EXTRACTED INFORMATION -
━━━━━━━━━━━━━━━━━━━━

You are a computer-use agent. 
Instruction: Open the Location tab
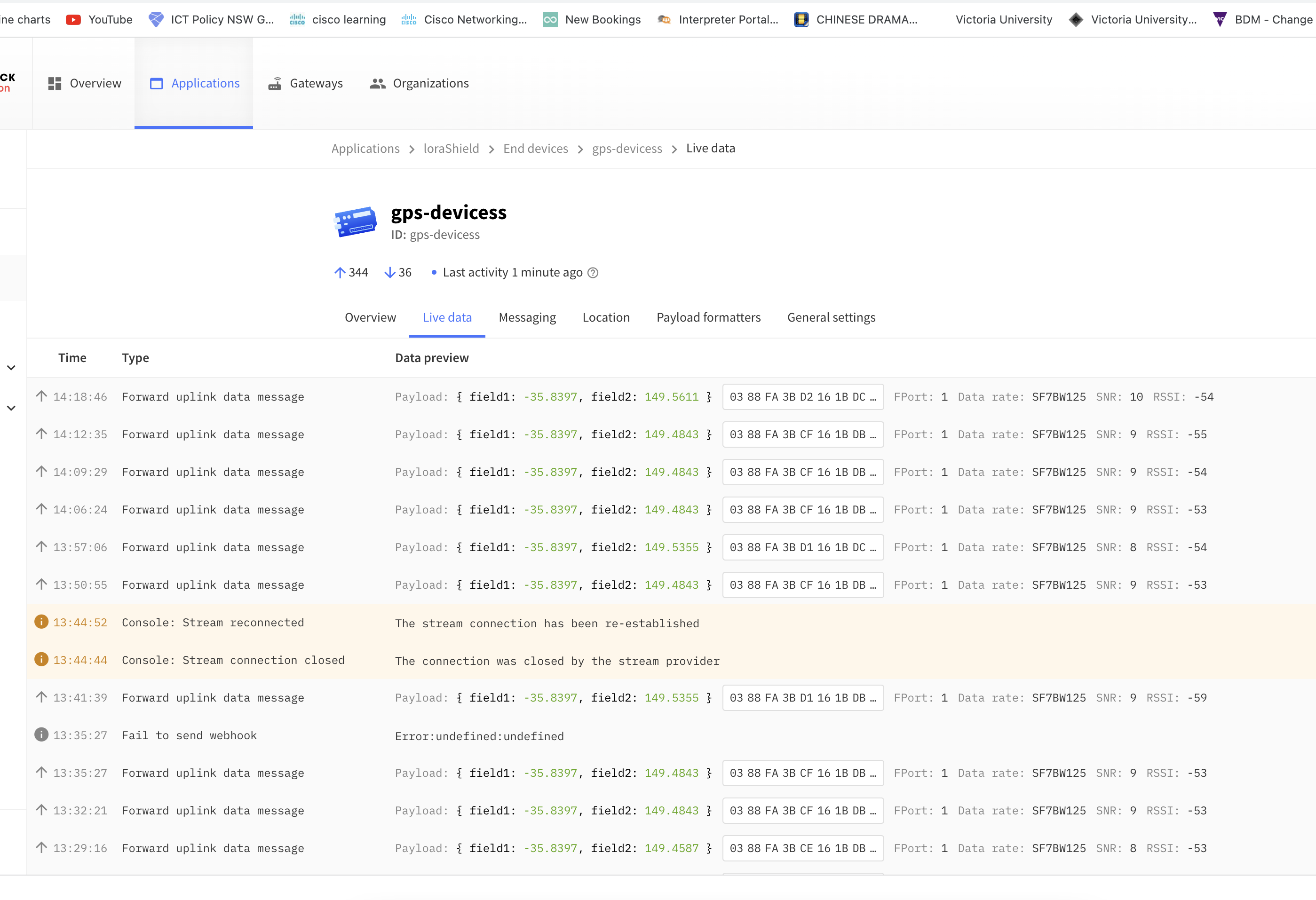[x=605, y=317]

━━━━━━━━━━━━━━━━━━━━

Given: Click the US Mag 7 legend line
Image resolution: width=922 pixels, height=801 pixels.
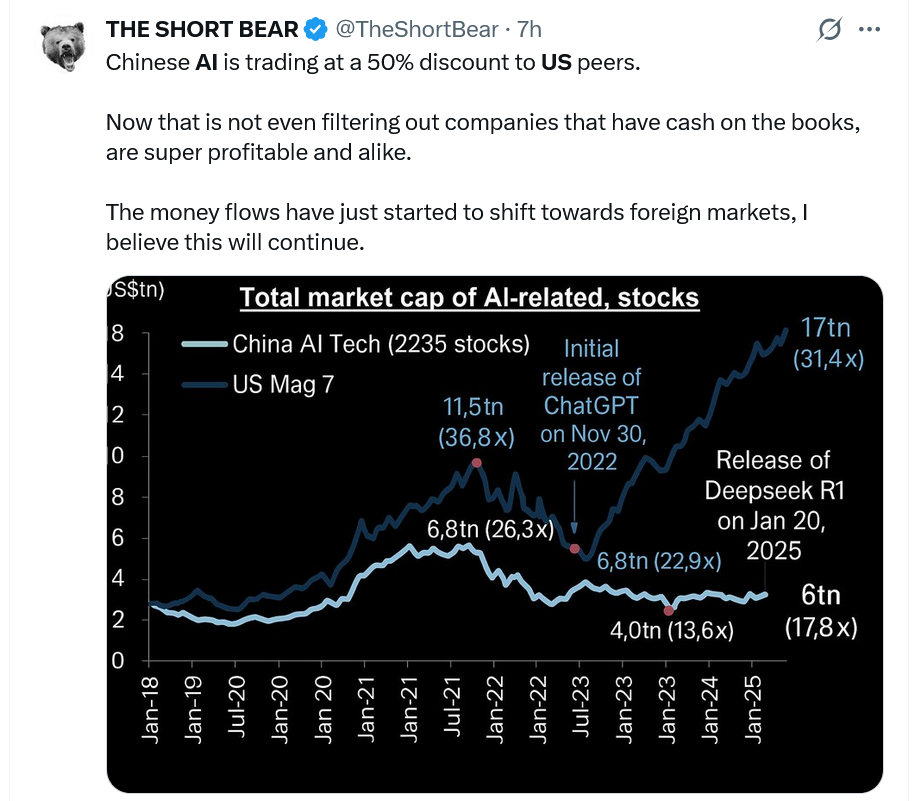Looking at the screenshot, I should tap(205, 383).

━━━━━━━━━━━━━━━━━━━━

INSTRUCTIONS TO FOLLOW - Starting with the line containing "You are a computer-use agent." and continuing through the line containing "[x=605, y=317]", rewrite those lines with "Network" substituted for "Location" and everything else unchanged. Leave the pictures out, and return only those lines.

RESULT BELOW -
You are a computer-use agent. 
Instruction: Open the Network tab
[x=605, y=317]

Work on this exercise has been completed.